Target sets exclu CDs from older artists
EmptyTarget Corp on Thursday said it will release exclusive CDs by artists like Kenny Loggins and David Cassidy in the latest example of stars "of a certain age" bypassing music labels to partner directly with retailers.
Target on Thursday said it partnered with an independent start-up music label, 180 Music, to release 15 adult contemporary CDs in all 1,449 stores on Feb. 25 for $9.99 each. Similar releases are set to follow, according to 180 Music founder and chief executive officer Jim Brandmeier.
Other store operators like Starbucks Corp have made a splash in the music business by releasing exclusive content under its Hear Music venture, while Wal-Mart Stores Inc. recently reached exclusive distribution deals with music icons like The Eagles and Garth Brooks.
Rock duo Hall & Oates also recently moved to release an independently-produced holiday CD exclusive to music retailer Trans World Entertainment Corp, which controls chains like Sam Goody and Strawberries Music.
"A lot of legendary adult artists have been ignored and the adult audience has been ignored as well, so we're going to put those two things together for artists to express themselves," Brandmeier said, adding that Target plans only to release the series in physical form and not make it available digitally.
Included in the first 15 CDs to be released at Target are new albums by Loggins and Cassidy as well as a Phil Ramone-produced CD with new songs by legends like Carole King, Brian Wilson, Burt Bacharach, Kris Kristofferson, Willie Nelson, Richard Marx and others.
"Through 180 Music we are offering our guests Target exclusive one-of-a-kind albums that are sure to have something for everyone," said Darrell Tucker, vice president, Target.
Many of the major record labels have been struggling with an industrywide CD sales decline, forcing them to contract and slash many jobs in marketing and promotion. Various artists have also been dropped by labels as their sales have slowed to where the labels can no longer support them profitably.
While the growth of digital music sales on services like Apple Inc's iTunes has been the one industry bright spot, it still is not enough to offset the drop in physical CD sales.
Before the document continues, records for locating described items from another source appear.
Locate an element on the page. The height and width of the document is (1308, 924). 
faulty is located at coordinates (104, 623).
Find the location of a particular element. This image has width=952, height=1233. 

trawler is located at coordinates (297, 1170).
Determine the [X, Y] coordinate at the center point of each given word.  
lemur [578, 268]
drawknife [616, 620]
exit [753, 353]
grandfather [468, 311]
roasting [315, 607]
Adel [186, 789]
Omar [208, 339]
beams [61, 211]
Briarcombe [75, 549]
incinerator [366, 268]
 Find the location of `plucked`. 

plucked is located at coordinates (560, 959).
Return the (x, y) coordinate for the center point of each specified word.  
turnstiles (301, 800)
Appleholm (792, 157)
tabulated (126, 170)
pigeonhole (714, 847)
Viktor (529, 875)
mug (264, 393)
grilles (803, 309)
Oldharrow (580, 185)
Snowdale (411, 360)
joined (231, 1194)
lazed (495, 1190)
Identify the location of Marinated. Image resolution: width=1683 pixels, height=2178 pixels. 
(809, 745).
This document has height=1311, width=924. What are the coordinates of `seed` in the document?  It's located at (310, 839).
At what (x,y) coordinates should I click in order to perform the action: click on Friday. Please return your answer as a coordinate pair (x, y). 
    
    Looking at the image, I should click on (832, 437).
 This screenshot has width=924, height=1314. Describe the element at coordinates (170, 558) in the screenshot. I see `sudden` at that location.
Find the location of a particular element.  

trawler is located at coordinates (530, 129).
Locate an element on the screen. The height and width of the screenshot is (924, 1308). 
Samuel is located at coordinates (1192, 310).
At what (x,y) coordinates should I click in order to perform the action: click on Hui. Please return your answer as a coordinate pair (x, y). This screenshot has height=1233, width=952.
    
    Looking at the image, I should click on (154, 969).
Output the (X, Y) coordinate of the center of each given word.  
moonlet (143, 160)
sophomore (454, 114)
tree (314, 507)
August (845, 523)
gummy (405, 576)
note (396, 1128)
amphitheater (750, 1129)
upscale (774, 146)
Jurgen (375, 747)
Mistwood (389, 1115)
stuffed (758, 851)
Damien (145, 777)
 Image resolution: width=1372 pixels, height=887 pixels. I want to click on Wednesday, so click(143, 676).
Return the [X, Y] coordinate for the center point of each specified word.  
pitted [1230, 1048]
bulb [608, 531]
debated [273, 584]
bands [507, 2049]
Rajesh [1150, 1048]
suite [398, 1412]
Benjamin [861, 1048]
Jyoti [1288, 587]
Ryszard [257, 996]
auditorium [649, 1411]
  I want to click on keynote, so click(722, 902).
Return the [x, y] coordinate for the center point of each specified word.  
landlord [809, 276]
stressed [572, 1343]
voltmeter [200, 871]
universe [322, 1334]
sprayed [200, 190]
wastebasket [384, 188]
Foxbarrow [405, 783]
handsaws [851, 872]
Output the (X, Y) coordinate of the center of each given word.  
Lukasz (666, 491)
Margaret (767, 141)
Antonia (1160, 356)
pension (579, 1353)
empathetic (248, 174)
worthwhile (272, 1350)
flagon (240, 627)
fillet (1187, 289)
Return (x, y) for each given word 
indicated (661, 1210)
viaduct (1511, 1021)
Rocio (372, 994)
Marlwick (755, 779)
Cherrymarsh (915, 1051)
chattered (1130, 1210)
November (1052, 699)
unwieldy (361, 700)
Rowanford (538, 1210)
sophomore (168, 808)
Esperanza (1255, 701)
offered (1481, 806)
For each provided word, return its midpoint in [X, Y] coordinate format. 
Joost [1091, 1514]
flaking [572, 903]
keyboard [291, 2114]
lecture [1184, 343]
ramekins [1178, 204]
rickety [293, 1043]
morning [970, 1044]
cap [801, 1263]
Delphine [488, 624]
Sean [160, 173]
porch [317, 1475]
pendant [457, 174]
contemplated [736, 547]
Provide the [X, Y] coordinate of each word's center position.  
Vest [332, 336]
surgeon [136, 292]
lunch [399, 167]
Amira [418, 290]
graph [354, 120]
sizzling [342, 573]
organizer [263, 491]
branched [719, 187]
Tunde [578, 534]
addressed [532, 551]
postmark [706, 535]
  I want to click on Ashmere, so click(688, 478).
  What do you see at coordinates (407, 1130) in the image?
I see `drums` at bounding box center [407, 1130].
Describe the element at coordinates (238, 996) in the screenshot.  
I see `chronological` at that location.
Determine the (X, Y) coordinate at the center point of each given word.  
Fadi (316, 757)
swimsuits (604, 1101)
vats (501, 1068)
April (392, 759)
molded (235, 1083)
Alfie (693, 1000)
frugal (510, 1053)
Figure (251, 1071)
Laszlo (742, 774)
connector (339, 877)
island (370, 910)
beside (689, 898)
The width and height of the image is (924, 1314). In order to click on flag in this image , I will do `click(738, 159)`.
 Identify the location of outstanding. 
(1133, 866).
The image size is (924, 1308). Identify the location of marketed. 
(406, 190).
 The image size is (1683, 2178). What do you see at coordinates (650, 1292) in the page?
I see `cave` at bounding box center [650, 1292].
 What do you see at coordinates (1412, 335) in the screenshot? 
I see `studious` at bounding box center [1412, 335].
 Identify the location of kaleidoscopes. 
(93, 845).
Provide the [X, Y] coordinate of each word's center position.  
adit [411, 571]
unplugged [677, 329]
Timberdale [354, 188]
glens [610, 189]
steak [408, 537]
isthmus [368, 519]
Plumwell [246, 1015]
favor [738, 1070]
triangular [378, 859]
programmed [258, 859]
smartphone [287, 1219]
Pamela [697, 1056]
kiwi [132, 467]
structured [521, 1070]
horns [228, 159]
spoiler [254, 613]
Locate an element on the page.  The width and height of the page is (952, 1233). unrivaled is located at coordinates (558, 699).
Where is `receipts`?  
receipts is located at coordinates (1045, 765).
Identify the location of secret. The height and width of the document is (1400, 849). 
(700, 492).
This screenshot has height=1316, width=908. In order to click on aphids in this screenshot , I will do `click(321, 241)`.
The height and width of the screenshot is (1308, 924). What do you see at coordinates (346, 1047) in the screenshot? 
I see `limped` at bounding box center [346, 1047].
What's more, the Internet in certain ways has shifted the focus away from major labels, by making it easier for artists to sell directly to their fans without any middlemen.
For example, various artists have broken records on social networking sites like News Corp's MySpace.com.
Going with an independent label or a nontraditional distribution deal with a retailer can sometimes be more lucrative for an artist than a record deal, offering a chance to reap a bigger share of record sales than the standard $1 to $2 per album, industry experts said.
Brandmeier of 180 would not disclose terms of the artist deals, but said they were more flexible than standard label deals, which often require multiple album commitments.
"Artists get more freedom. It's a change from the regular business model. We don't want to tie people down," he said.
To be sure, many of the major labels are reexamining the way they do business to address changes in the marketplace, their relationship with artists and brands and retailers.
"For our survival and success, we need to get familiar with all the ancillary revenue streams," said David Ring, senior vp business affairs and development for Vivendi's Universal Music Group, the No. 1 music company.